Ghee, known as “roghane heiwâni,” or “Kermanshahi oil” is a traditional fermented butter-like product highly esteemed for its nutritional value. Ghee is prepared using traditional methods and has substantial potential as a reservoir of probiotic microorganisms. Previous research delved into isolating and identifying lactic acid bacteria (LAB) in Kermanshahi through culture and PCR sequencing. This study seeks to elucidate the microbial profiles and diversity within Kermanshahi using culture, Denaturing Gradient Gel Electrophoresis (DGGE), and sequencing methodologies.

Methods

Twenty samples of Kermanshahi oil were meticulously gathered from diverse locales across Kermanshah province. These samples were cultivated under specialized conditions in MRS and M17 environments spanning 24 to 72 h. Following DNA extraction, amplification of the 16SrRNA gene sequences was performed, culminating in sequencing for conclusive identification of the isolates. Furthermore, the DGGE technique was directly employed to separate and identify various species present in the oil samples utilizing bioinformatics software.

Results

Sequencing outcomes revealed a diverse array of microorganisms among the isolates, with Lactobacillus constituting 43%, Streptococcus comprising 27.6%, Enterococcus at 4.61%, and yeasts at 7.6%. Other species exhibited lower frequencies, encompassing Rhizobium, Bacillus coagulans, and Staphylococcus hominis.

Conclusions

The isolation of a diverse spectrum of probiotic microorganisms underscores their potential utility in the realm of industrial dairy product production. These findings allude to the possibility of integrating these valuable microorganisms, which have historically been associated with traditional products, into the contemporary dairy industry. As consumer interest in probiotic-enriched products surges, the insights gained from this study pave the way for harnessing the benefits of Kermanshahi-derived probiotics.

Background

Kermanshahi oil, known as “roghane heiwâni,” is a cherished traditional butter-like product renowned for its distinct flavor and exceptional nutritional value, enjoyed not only in Iran but also in countries like Turkey and India [1]. Among the repertoire of traditional offerings, Kermanshahi traditional oil stands out as a potential haven for harboring probiotic species. This oil, a staple in the diets of certain Iranian regions, holds the promise of delivering resilient probiotics capable of enduring high temperatures and challenging conditions, thus contributing to the development of functional foods [2].

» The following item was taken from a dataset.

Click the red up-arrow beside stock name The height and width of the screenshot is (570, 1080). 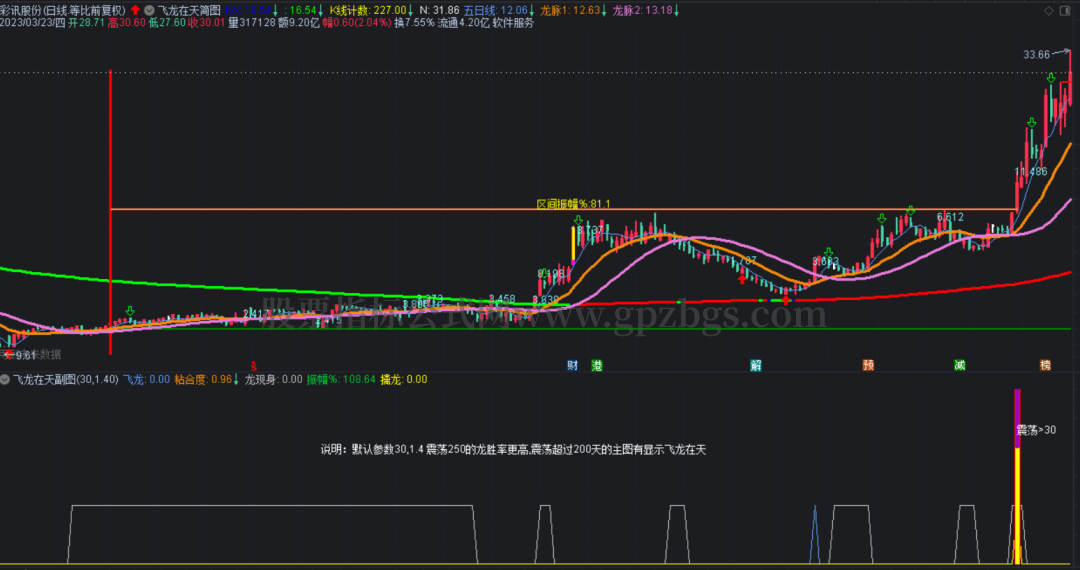(x=134, y=10)
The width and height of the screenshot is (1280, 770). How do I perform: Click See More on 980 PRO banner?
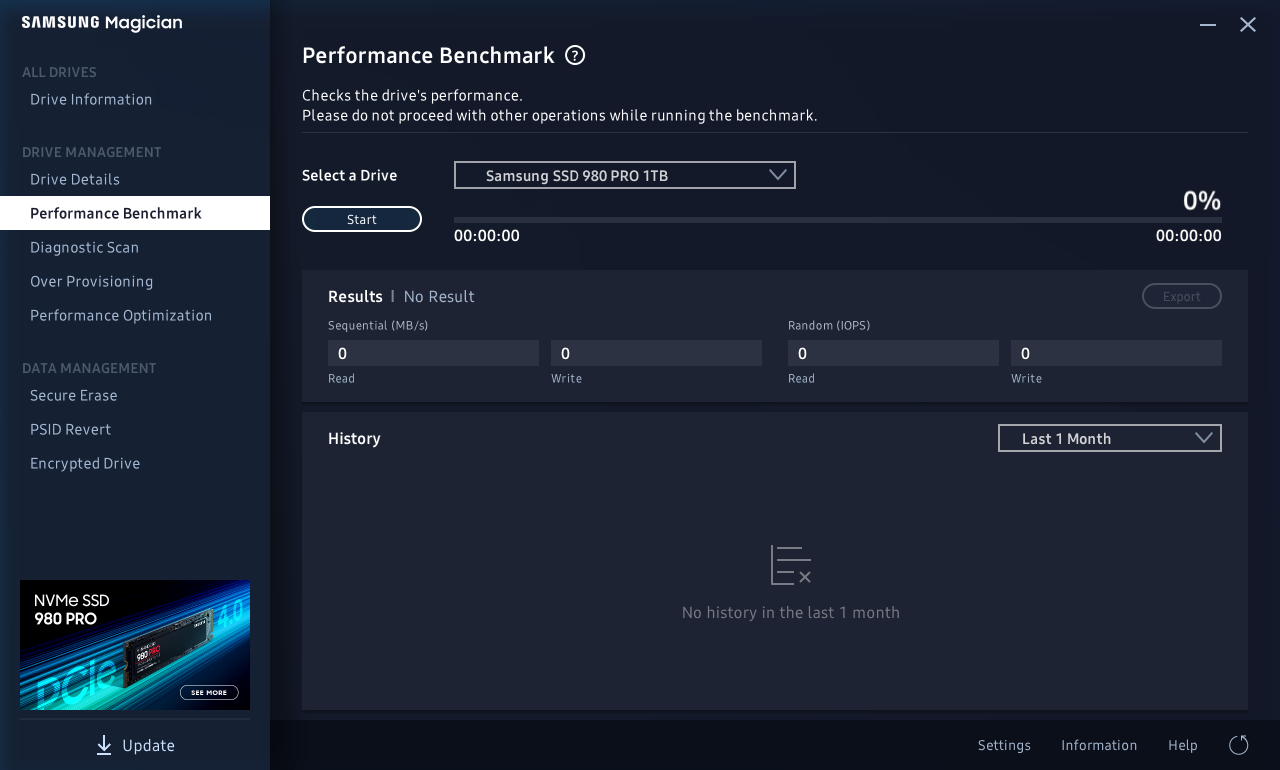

The production process of Kermanshahi oil is briefly mentioned below. After producing local yogurt with local starters, it is placed in containers called Mashk, and the local butter is separated. Then, by heating the local butter, its oil is separated and stored in appropriate containers [3]. The local starters used for the preparation of yogurt are different.

The utilization of beneficial microorganisms, particularly lactic acid bacteria (LAB), has garnered attention for their pivotal role in supporting human health and well-being. Over the past few decades, the exploration of probiotics has yielded transformative breakthroughs in treating gastrointestinal disorders linked to dysbiosis, restoring equilibrium within the gut microbiota [4]. Clinical trials have substantiated the advantageous effects of probiotics, extending their potential to ameliorate a spectrum of ailments including Alzheimer’s, Parkinson’s, diabetes, obesity, cancer, hypertension, and liver disorders [5, 6]. The growing global demand for functional foods fortified with probiotics underscores their newfound popularity, driven by both enhanced palatability and their potential to confer health benefits without accompanying side effects [7, 8]. Criteria such as acid and bile salt tolerance, digestive enzyme resistance, adhesion to mucosal and epithelial cells, as well as antimicrobial capabilities, serve as litmus tests to discern the functional prowess of lactic acid bacteria (LAB) [9, 10]. Notably, the treasure trove of probiotics isn’t confined to dairy products alone; it encompasses a diverse array of microorganisms culled from traditional dairy offerings [11].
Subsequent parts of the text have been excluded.